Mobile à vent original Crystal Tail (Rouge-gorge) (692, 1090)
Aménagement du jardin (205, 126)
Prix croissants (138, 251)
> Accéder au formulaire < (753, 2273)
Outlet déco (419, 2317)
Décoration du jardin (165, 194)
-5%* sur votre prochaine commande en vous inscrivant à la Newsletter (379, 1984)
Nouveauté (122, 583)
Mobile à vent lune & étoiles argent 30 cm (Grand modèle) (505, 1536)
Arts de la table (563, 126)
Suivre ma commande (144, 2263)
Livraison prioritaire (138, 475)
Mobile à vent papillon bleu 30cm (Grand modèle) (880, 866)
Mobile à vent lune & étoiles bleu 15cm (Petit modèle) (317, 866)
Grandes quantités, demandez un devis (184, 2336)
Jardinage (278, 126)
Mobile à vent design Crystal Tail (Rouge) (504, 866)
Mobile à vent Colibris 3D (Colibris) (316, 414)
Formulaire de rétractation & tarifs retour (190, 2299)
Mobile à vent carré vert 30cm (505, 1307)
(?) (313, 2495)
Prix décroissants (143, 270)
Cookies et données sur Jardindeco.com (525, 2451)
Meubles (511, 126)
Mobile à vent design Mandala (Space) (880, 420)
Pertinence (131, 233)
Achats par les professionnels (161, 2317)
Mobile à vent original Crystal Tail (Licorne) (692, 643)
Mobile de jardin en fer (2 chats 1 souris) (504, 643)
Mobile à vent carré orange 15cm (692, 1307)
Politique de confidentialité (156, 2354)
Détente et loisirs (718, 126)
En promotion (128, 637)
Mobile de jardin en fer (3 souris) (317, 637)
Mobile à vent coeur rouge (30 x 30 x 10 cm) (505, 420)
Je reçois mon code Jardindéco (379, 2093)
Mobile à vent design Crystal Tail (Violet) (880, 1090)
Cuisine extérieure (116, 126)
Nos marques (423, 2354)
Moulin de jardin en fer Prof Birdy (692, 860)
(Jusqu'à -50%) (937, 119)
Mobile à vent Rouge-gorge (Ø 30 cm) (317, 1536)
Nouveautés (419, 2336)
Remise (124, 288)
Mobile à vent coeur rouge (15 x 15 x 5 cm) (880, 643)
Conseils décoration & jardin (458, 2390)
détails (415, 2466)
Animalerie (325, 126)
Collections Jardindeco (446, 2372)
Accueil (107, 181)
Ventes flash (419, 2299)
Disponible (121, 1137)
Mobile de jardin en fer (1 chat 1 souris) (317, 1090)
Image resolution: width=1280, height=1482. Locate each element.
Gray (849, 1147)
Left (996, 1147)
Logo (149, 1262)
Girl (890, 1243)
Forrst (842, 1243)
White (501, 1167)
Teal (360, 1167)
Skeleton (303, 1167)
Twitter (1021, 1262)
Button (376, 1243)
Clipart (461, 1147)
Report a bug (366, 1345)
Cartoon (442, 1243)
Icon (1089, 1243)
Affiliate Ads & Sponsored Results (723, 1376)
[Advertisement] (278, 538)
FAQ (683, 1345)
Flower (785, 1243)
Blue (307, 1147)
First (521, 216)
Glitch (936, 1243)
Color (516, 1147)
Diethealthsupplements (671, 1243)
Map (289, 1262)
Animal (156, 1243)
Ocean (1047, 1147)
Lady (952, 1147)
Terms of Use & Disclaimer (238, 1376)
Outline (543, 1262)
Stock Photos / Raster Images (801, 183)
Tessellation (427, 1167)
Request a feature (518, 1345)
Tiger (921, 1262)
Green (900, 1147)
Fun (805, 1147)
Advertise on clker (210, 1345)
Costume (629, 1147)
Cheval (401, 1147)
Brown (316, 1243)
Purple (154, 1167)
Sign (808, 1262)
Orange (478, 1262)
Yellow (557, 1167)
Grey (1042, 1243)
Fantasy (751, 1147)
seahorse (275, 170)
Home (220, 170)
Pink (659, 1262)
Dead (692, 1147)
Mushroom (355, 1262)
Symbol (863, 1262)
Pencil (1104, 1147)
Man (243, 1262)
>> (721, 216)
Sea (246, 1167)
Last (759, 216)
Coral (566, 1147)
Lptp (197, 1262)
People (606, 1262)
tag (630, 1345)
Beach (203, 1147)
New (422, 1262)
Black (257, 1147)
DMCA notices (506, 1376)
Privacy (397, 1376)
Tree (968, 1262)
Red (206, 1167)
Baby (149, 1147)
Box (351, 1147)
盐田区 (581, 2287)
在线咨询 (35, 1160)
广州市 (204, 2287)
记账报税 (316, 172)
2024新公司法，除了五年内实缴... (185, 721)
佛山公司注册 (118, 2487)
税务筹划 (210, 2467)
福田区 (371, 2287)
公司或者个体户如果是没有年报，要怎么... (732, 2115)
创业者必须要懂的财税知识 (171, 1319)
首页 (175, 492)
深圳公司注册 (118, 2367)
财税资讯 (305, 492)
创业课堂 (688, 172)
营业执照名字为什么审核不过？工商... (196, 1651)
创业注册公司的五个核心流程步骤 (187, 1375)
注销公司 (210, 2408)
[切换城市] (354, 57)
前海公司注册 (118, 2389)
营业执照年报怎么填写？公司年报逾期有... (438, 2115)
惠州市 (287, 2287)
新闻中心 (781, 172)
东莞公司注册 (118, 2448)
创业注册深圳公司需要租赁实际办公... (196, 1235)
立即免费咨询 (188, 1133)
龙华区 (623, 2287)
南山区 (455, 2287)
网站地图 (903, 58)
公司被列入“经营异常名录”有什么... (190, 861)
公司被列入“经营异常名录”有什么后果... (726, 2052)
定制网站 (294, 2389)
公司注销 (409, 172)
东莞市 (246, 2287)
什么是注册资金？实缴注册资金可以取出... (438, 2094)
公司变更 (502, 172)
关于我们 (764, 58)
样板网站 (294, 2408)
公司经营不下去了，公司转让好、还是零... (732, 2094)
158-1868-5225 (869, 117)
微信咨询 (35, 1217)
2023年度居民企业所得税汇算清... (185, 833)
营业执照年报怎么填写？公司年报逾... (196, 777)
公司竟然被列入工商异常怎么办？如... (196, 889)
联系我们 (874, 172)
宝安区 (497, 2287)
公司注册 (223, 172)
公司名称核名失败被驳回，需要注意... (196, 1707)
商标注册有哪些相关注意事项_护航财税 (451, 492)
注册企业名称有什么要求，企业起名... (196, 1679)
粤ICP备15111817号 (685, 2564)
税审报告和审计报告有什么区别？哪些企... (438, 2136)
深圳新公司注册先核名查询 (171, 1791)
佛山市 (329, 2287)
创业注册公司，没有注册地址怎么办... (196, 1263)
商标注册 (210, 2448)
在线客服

========================================================================

What is needed: Find each line in the items above that contains the word "lune", and copy those lines.

Output:
Mobile à vent lune & étoiles argent 30 cm (Grand modèle) (505, 1536)
Mobile à vent lune & étoiles bleu 15cm (Petit modèle) (317, 866)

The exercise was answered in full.